3.    Open a command prompt with administrator privileges, and then change directories to the folder where you unzipped the NTttcp network benchmark tool.

4.    Before running NTttcp, change directories to the folder with the name matching the architecture of your EC2 Windows instance.

Test TCP and UDP network performance between the instances

NTttcp communicates over port 5001 by default when testing TCP and UDP performance. However, you can configure the port using the -p switch.

Important:

  • Security groups must be configured to allow communication over the ports that NTttcp uses.
  • Add inbound and outbound Windows Firewall rules on both the receiver and sender that allow NTttcp.exe connections.

Test TCP network performance

1.    Configure one instance as a receiver/server to initialize listeners, starting with the default port 5001. Or, specify an alternate initial listener port with the -p switch.

For example, the following command initializes a two-threaded receiver that listens on ports 80–81 of the specified IP address. The first thread runs on CPU 0, and the second thread runs on CPU 1.

ntttcp -r -p 80 -a 6 -t 60 -cd 5 -wu 5 -v -xml c:\bench.xml -m 1,0,192.168.1.4 1,1,192.168.1.4

The ntttcp.exe receiver parameters in the above example are described as follows:

  • -r: Receive.
  • -p 80: Port used by the first thread to receive data.
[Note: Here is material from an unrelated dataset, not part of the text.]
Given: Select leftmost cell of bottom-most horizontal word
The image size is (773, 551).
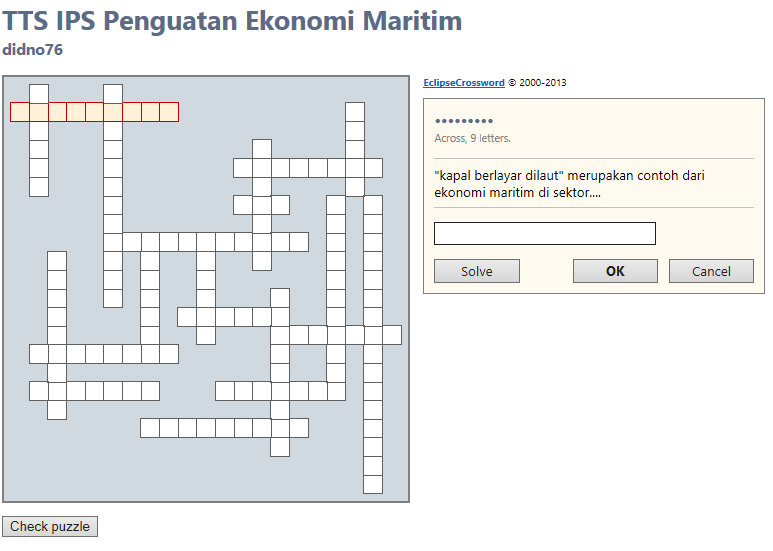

The port number is incremented for each additional receiver thread.
  • -a 6: Asynchronous data transfer that posts 6 receive overlapped buffers per thread
  • -t 60: Test duration in seconds.
  • -cd 5: Test cooldown time of 5 seconds.
  • -wu 5: Test warmup time of 5 seconds.
  • -v: Specify verbose test output.
  • -xml: Save test output to the specified file (default saves to xml.txt).
  • -m: Specify three mapping parameters per session (# threads, CPUID, receiver IP address). Multiple sessions are space delimited.
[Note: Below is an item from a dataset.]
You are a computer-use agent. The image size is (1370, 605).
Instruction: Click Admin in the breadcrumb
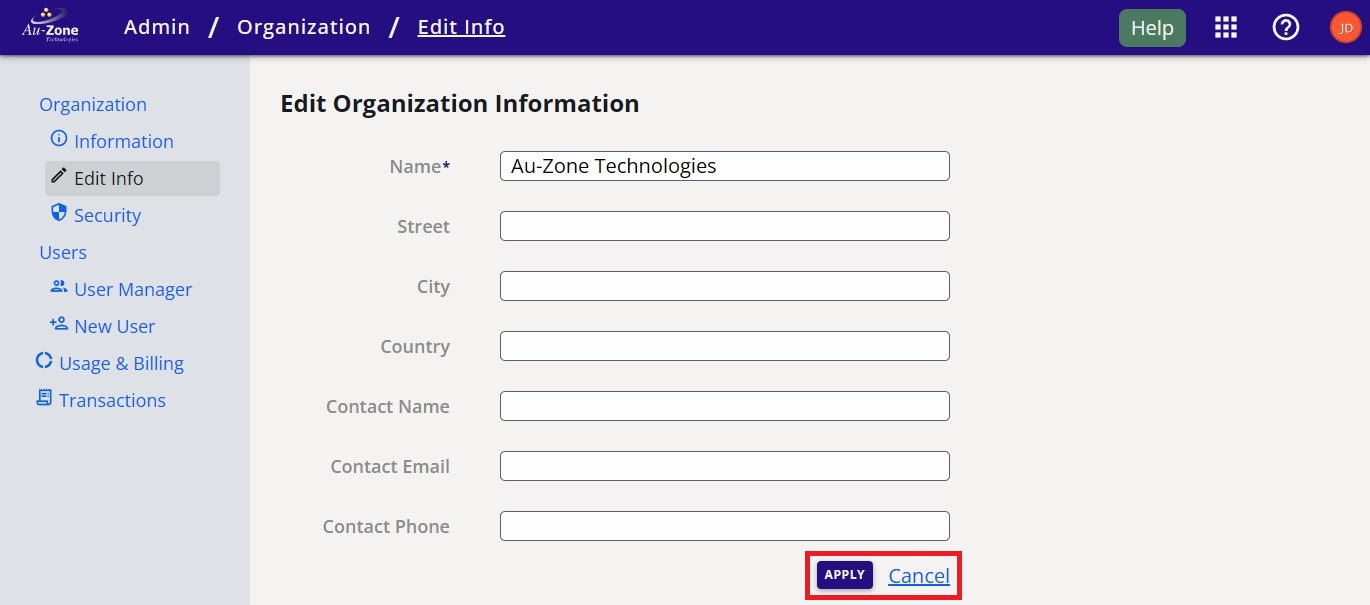[x=156, y=27]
2.    Configure the second instance as a sender/client, and then run a test against the receiver with your chosen parameters.

For example, the following command initializes a two-threaded TCP sender to ports 80-81 of the specified IP address. The first thread runs on CPU 0, and the second thread runs on CPU 1.

ntttcp -s -p 80 -a -t 60 -cd 5 -wu 5 -m 1,0,192.168.1.4 1,1,192.168.1.4

The ntttcp.exe sender parameters in the above example are described as follows:

  • -s: Send.
  • -p 80: Port used by the first thread to send data. This port number is incremented for each additional sender thread.
  • -a: The default value of asynchronous send overlapped buffers per thread is 2. Specify non-default value if needed.
  • -t 60: Test duration in seconds.
  • -cd 5: Test cooldown time of 5 seconds.
  • -wu 5: Test warmup time of 5 seconds.
  • -m: Specify three mapping parameters per session (# threads, CPUID, destination IP address). Multiple sessions are space delimited.

The XML output generated on the receiver should resemble the following. In this test, the total bandwidth used was about 9.02 GBps.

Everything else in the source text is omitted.